Since this was extremely slow, I ended up looking for something faster and found the Groupby thing linked in the OP.

def update_dedup2redup_np(gr):
    # optimized version for use with Groupby-class
    if (gr[:, 0] != gr[:, 1]).any():
        return 1
    return 0
# # same as above (but this is ~100-1000x faster)
Groupby(df.dedup_ind).apply(update_dedup2redup_np,
                            df[['dedup_ind', 'dedup_ind_old']].values,
                            broadcast=True).astype(bool)

Now, because I simplified my case so much, there actually exists a fully vectorised form which is obviously the fastest, but that's not the point. For example, an interesting difference is whether the data being grouped is sorted already.

N = 100000
ddi = np.random.randint(0, N/2, (N,))
err = np.random.choice([-1, 0, 1], N, p=[0.1, 0.8, 0.1])
df = pd.DataFrame({'dedup_ind' : ddi, 'dedup_ind_old' : ddi + err}, index=pd.Index(range(N), name='redup_ind'))
tic = timeit.default_timer()
df.groupby('dedup_ind').apply(update_dedup2redup).reset_index(level=0)
toc = timeit.default_timer()
print(f'naive: {toc-tic:.2f} sec.')
tic = timeit.default_timer()
Groupby(df.dedup_ind).apply(update_dedup2redup_np, df[['dedup_ind', 'dedup_ind_old']].values, broadcast=True).astype(bool)
toc = timeit.default_timer()
print(f'Groupby (unsorted): {toc-tic:.2f} sec.')
df = df.sort_values('dedup_ind')
tic = timeit.default_timer()
Groupby(df.dedup_ind).apply(update_dedup2redup_np, df[['dedup_ind', 'dedup_ind_old']].values, broadcast=True).astype(bool)
toc = timeit.default_timer()
print(f'Groupby (sorted): {toc-tic:.2f} sec.')
tic = timeit.default_timer()
df.dedup_ind.isin(df.dedup_ind.loc[df.dedup_ind != df.dedup_ind_old])
toc = timeit.default_timer()
print(f'vectorised: {toc-tic:.2f} sec.')
# naive: 42.94 sec.
# Groupby (unsorted): 34.02 sec.
# Groupby (sorted): 0.39 sec.
# vectorised: 0.01 sec.

So my point is: can any of these tricks be used to accelerate custom groupbys? In particular

should the data being grouped be pre-sorted internally?
should an integer representation of groups be used? (haven't looked at how it's done currently, but if it uses dict-lookups, that can add up, I guess)
etc.

h-vetinari on 7 Jun 2018

👍1

this is just a special case of an ordered group by - there is an issue somewhere about this

imho this is not that common a case

jreback on 7 Jun 2018

👎1

@jreback
How is this a special case? - it's imho the most basic case to do a groupby on a single column. I also tested the "naive" apply with pre-sorted data as well, and there was no time difference.
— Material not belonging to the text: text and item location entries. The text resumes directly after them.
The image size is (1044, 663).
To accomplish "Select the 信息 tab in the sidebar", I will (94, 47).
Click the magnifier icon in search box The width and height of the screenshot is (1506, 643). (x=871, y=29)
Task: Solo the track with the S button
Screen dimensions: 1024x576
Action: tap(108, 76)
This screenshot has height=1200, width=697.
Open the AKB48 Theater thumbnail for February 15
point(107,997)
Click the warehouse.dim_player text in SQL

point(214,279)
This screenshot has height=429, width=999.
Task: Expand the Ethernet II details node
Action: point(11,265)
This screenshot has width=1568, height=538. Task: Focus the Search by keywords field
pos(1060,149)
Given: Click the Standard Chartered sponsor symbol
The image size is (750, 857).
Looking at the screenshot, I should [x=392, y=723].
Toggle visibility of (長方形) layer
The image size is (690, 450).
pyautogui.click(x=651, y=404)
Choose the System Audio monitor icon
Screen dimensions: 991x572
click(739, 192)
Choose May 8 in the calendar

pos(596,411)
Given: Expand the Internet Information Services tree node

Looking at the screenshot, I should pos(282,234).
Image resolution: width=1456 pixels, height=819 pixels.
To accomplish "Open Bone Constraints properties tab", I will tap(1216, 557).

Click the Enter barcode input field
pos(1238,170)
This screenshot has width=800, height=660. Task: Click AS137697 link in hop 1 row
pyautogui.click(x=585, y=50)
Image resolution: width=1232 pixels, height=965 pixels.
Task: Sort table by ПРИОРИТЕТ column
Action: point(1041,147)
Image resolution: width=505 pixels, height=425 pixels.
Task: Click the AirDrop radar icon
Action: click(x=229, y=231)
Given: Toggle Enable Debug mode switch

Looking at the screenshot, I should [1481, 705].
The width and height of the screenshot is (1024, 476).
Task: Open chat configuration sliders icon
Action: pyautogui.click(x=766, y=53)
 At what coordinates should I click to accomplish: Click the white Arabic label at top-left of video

But even if it is a special case, a speed-up factor of >100 is not a small improvement.

h-vetinari on 7 Jun 2018

👍1

you are welcome to try

jreback on 7 Jun 2018

Could you adapt the tags to reflect the situation, please? Cheers

h-vetinari on 7 Jun 2018

@h-vetinari Many groupby ops require _not_ sorting the data, e.g. df.groupby(...).head(). While a bit more onus is put on the user, it seems to me that's where the control should lie. Internally, groupby does use integer codes and not dictionary lookups.

I don't see any other ideas here for optimization, so closing this issue.